__WHAT YOU SHOULD DO__. Copy the following records word for word, keeping every line unchanged.

==== SOURCE RECORDS ====

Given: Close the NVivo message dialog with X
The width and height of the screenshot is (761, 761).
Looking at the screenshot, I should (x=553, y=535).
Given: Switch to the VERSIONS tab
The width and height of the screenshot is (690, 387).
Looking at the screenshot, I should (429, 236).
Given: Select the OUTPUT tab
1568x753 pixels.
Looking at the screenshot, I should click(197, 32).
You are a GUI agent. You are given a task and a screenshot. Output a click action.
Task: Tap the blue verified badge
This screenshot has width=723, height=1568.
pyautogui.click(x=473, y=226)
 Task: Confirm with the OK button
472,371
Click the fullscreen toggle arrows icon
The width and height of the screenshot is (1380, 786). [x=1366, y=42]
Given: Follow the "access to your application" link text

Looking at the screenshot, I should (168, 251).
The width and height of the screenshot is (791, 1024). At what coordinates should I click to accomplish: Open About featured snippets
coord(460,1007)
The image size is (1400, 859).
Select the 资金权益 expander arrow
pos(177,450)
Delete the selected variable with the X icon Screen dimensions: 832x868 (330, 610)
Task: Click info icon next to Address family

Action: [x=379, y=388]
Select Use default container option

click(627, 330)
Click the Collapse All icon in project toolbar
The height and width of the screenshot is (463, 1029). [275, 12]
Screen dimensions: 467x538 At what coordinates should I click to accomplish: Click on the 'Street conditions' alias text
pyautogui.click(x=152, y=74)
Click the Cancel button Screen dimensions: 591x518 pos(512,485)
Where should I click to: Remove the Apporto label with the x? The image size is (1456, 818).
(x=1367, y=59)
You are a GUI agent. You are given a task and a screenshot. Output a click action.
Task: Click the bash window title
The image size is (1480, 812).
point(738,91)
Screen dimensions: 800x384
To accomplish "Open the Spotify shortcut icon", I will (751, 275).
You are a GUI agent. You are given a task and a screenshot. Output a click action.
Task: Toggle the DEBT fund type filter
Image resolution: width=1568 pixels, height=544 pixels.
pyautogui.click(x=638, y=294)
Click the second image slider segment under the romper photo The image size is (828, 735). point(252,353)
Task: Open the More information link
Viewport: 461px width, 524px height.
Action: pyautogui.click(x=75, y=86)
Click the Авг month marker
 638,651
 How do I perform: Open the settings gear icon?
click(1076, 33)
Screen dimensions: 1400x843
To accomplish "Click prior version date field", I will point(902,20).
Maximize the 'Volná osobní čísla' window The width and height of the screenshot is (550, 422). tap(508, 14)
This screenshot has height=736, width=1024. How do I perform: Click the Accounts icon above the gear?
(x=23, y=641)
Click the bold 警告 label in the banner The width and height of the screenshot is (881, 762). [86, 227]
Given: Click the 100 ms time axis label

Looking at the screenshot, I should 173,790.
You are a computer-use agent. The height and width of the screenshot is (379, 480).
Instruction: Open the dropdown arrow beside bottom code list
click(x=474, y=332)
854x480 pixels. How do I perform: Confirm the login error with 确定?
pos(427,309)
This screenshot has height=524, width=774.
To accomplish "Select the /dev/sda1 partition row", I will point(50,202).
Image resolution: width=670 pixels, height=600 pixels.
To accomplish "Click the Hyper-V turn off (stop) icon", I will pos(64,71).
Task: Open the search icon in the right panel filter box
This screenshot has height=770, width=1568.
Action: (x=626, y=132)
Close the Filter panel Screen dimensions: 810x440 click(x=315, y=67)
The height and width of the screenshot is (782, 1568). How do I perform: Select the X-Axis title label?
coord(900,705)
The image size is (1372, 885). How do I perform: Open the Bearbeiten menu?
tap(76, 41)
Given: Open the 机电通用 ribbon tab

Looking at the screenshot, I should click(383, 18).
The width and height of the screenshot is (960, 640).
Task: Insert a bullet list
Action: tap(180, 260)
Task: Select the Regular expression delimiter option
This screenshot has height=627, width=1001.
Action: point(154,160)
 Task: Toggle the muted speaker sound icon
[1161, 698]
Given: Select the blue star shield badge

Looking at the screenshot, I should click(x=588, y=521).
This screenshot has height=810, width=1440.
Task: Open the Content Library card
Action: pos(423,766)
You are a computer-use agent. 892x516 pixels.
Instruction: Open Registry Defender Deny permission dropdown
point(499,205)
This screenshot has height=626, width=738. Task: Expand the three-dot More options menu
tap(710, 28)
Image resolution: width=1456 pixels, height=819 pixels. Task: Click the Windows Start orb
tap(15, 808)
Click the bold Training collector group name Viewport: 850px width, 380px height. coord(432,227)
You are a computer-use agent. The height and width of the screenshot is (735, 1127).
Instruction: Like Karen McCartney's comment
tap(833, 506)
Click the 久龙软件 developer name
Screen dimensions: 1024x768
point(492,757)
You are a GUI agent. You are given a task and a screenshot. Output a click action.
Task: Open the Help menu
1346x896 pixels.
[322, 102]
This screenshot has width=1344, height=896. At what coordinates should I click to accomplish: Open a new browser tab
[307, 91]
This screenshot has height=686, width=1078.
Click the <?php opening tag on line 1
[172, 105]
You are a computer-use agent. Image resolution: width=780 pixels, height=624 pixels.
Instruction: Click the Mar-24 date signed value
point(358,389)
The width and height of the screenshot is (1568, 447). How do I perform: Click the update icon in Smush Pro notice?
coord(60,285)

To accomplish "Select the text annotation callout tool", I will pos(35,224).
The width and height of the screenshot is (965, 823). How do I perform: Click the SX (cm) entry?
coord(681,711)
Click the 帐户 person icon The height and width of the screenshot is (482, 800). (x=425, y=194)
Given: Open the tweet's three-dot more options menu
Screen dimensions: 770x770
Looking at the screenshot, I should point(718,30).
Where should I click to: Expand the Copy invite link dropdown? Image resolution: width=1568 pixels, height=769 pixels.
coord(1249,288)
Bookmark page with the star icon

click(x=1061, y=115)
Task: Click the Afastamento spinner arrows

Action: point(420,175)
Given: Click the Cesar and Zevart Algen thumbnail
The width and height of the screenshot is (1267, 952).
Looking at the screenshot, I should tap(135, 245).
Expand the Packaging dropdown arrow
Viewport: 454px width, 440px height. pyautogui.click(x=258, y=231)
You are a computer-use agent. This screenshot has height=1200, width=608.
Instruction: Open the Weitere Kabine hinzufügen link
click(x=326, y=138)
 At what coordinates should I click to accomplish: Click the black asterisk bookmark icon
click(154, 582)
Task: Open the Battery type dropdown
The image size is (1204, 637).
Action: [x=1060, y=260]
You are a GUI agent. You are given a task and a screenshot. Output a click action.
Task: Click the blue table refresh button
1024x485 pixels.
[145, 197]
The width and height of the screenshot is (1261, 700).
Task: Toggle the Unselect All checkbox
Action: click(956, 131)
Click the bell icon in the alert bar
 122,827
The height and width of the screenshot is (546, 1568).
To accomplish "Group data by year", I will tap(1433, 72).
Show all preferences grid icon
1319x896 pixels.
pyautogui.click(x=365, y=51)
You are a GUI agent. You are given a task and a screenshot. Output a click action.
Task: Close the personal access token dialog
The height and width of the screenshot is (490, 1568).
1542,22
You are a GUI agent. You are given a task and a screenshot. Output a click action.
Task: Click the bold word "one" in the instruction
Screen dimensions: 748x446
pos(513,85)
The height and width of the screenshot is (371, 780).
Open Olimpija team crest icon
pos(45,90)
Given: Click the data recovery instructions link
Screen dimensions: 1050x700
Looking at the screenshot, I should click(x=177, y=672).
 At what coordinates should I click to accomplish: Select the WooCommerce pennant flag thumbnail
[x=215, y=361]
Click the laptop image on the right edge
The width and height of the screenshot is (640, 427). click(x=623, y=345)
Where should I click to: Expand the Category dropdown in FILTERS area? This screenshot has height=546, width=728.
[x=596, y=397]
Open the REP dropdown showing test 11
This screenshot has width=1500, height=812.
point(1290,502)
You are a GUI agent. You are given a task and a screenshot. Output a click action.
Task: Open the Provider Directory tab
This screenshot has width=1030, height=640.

====

__CORRECT RESULT__.
Given: Close the NVivo message dialog with X
The width and height of the screenshot is (761, 761).
Looking at the screenshot, I should (x=553, y=535).
Given: Switch to the VERSIONS tab
The width and height of the screenshot is (690, 387).
Looking at the screenshot, I should (429, 236).
Given: Select the OUTPUT tab
1568x753 pixels.
Looking at the screenshot, I should click(197, 32).
You are a GUI agent. You are given a task and a screenshot. Output a click action.
Task: Tap the blue verified badge
This screenshot has width=723, height=1568.
pyautogui.click(x=473, y=226)
 Task: Confirm with the OK button
472,371
Click the fullscreen toggle arrows icon
The width and height of the screenshot is (1380, 786). [x=1366, y=42]
Given: Follow the "access to your application" link text

Looking at the screenshot, I should (168, 251).
The width and height of the screenshot is (791, 1024). At what coordinates should I click to accomplish: Open About featured snippets
coord(460,1007)
The image size is (1400, 859).
Select the 资金权益 expander arrow
pos(177,450)
Delete the selected variable with the X icon Screen dimensions: 832x868 (330, 610)
Task: Click info icon next to Address family

Action: [x=379, y=388]
Select Use default container option

click(627, 330)
Click the Collapse All icon in project toolbar
The height and width of the screenshot is (463, 1029). [275, 12]
Screen dimensions: 467x538 At what coordinates should I click to accomplish: Click on the 'Street conditions' alias text
pyautogui.click(x=152, y=74)
Click the Cancel button Screen dimensions: 591x518 pos(512,485)
Where should I click to: Remove the Apporto label with the x? The image size is (1456, 818).
(x=1367, y=59)
You are a GUI agent. You are given a task and a screenshot. Output a click action.
Task: Click the bash window title
The image size is (1480, 812).
point(738,91)
Screen dimensions: 800x384
To accomplish "Open the Spotify shortcut icon", I will (751, 275).
You are a GUI agent. You are given a task and a screenshot. Output a click action.
Task: Toggle the DEBT fund type filter
Image resolution: width=1568 pixels, height=544 pixels.
pyautogui.click(x=638, y=294)
Click the second image slider segment under the romper photo The image size is (828, 735). point(252,353)
Task: Open the More information link
Viewport: 461px width, 524px height.
Action: pyautogui.click(x=75, y=86)
Click the Авг month marker
 638,651
 How do I perform: Open the settings gear icon?
click(1076, 33)
Screen dimensions: 1400x843
To accomplish "Click prior version date field", I will point(902,20).
Maximize the 'Volná osobní čísla' window The width and height of the screenshot is (550, 422). tap(508, 14)
This screenshot has height=736, width=1024. How do I perform: Click the Accounts icon above the gear?
(x=23, y=641)
Click the bold 警告 label in the banner The width and height of the screenshot is (881, 762). [86, 227]
Given: Click the 100 ms time axis label

Looking at the screenshot, I should 173,790.
You are a computer-use agent. The height and width of the screenshot is (379, 480).
Instruction: Open the dropdown arrow beside bottom code list
click(x=474, y=332)
854x480 pixels. How do I perform: Confirm the login error with 确定?
pos(427,309)
This screenshot has height=524, width=774.
To accomplish "Select the /dev/sda1 partition row", I will point(50,202).
Image resolution: width=670 pixels, height=600 pixels.
To accomplish "Click the Hyper-V turn off (stop) icon", I will pos(64,71).
Task: Open the search icon in the right panel filter box
This screenshot has height=770, width=1568.
Action: (x=626, y=132)
Close the Filter panel Screen dimensions: 810x440 click(x=315, y=67)
The height and width of the screenshot is (782, 1568). How do I perform: Select the X-Axis title label?
coord(900,705)
The image size is (1372, 885). How do I perform: Open the Bearbeiten menu?
tap(76, 41)
Given: Open the 机电通用 ribbon tab

Looking at the screenshot, I should click(383, 18).
The width and height of the screenshot is (960, 640).
Task: Insert a bullet list
Action: tap(180, 260)
Task: Select the Regular expression delimiter option
This screenshot has height=627, width=1001.
Action: point(154,160)
 Task: Toggle the muted speaker sound icon
[1161, 698]
Given: Select the blue star shield badge

Looking at the screenshot, I should click(x=588, y=521).
This screenshot has height=810, width=1440.
Task: Open the Content Library card
Action: pos(423,766)
You are a computer-use agent. 892x516 pixels.
Instruction: Open Registry Defender Deny permission dropdown
point(499,205)
This screenshot has height=626, width=738. Task: Expand the three-dot More options menu
tap(710, 28)
Image resolution: width=1456 pixels, height=819 pixels. Task: Click the Windows Start orb
tap(15, 808)
Click the bold Training collector group name Viewport: 850px width, 380px height. coord(432,227)
You are a computer-use agent. The height and width of the screenshot is (735, 1127).
Instruction: Like Karen McCartney's comment
tap(833, 506)
Click the 久龙软件 developer name
Screen dimensions: 1024x768
point(492,757)
You are a GUI agent. You are given a task and a screenshot. Output a click action.
Task: Open the Help menu
1346x896 pixels.
[322, 102]
This screenshot has width=1344, height=896. At what coordinates should I click to accomplish: Open a new browser tab
[307, 91]
This screenshot has height=686, width=1078.
Click the <?php opening tag on line 1
[172, 105]
You are a computer-use agent. Image resolution: width=780 pixels, height=624 pixels.
Instruction: Click the Mar-24 date signed value
point(358,389)
The width and height of the screenshot is (1568, 447). How do I perform: Click the update icon in Smush Pro notice?
coord(60,285)

To accomplish "Select the text annotation callout tool", I will pos(35,224).
The width and height of the screenshot is (965, 823). How do I perform: Click the SX (cm) entry?
coord(681,711)
Click the 帐户 person icon The height and width of the screenshot is (482, 800). (x=425, y=194)
Given: Open the tweet's three-dot more options menu
Screen dimensions: 770x770
Looking at the screenshot, I should point(718,30).
Where should I click to: Expand the Copy invite link dropdown? Image resolution: width=1568 pixels, height=769 pixels.
coord(1249,288)
Bookmark page with the star icon

click(x=1061, y=115)
Task: Click the Afastamento spinner arrows

Action: point(420,175)
Given: Click the Cesar and Zevart Algen thumbnail
The width and height of the screenshot is (1267, 952).
Looking at the screenshot, I should tap(135, 245).
Expand the Packaging dropdown arrow
Viewport: 454px width, 440px height. pyautogui.click(x=258, y=231)
You are a computer-use agent. This screenshot has height=1200, width=608.
Instruction: Open the Weitere Kabine hinzufügen link
click(x=326, y=138)
 At what coordinates should I click to accomplish: Click the black asterisk bookmark icon
click(154, 582)
Task: Open the Battery type dropdown
The image size is (1204, 637).
Action: [x=1060, y=260]
You are a GUI agent. You are given a task and a screenshot. Output a click action.
Task: Click the blue table refresh button
1024x485 pixels.
[145, 197]
The width and height of the screenshot is (1261, 700).
Task: Toggle the Unselect All checkbox
Action: click(956, 131)
Click the bell icon in the alert bar
 122,827
The height and width of the screenshot is (546, 1568).
To accomplish "Group data by year", I will tap(1433, 72).
Show all preferences grid icon
1319x896 pixels.
pyautogui.click(x=365, y=51)
You are a GUI agent. You are given a task and a screenshot. Output a click action.
Task: Close the personal access token dialog
The height and width of the screenshot is (490, 1568).
1542,22
You are a GUI agent. You are given a task and a screenshot. Output a click action.
Task: Click the bold word "one" in the instruction
Screen dimensions: 748x446
pos(513,85)
The height and width of the screenshot is (371, 780).
Open Olimpija team crest icon
pos(45,90)
Given: Click the data recovery instructions link
Screen dimensions: 1050x700
Looking at the screenshot, I should click(x=177, y=672).
 At what coordinates should I click to accomplish: Select the WooCommerce pennant flag thumbnail
[x=215, y=361]
Click the laptop image on the right edge
The width and height of the screenshot is (640, 427). click(x=623, y=345)
Where should I click to: Expand the Category dropdown in FILTERS area? This screenshot has height=546, width=728.
[x=596, y=397]
Open the REP dropdown showing test 11
This screenshot has width=1500, height=812.
point(1290,502)
You are a GUI agent. You are given a task and a screenshot. Output a click action.
Task: Open the Provider Directory tab
This screenshot has width=1030, height=640.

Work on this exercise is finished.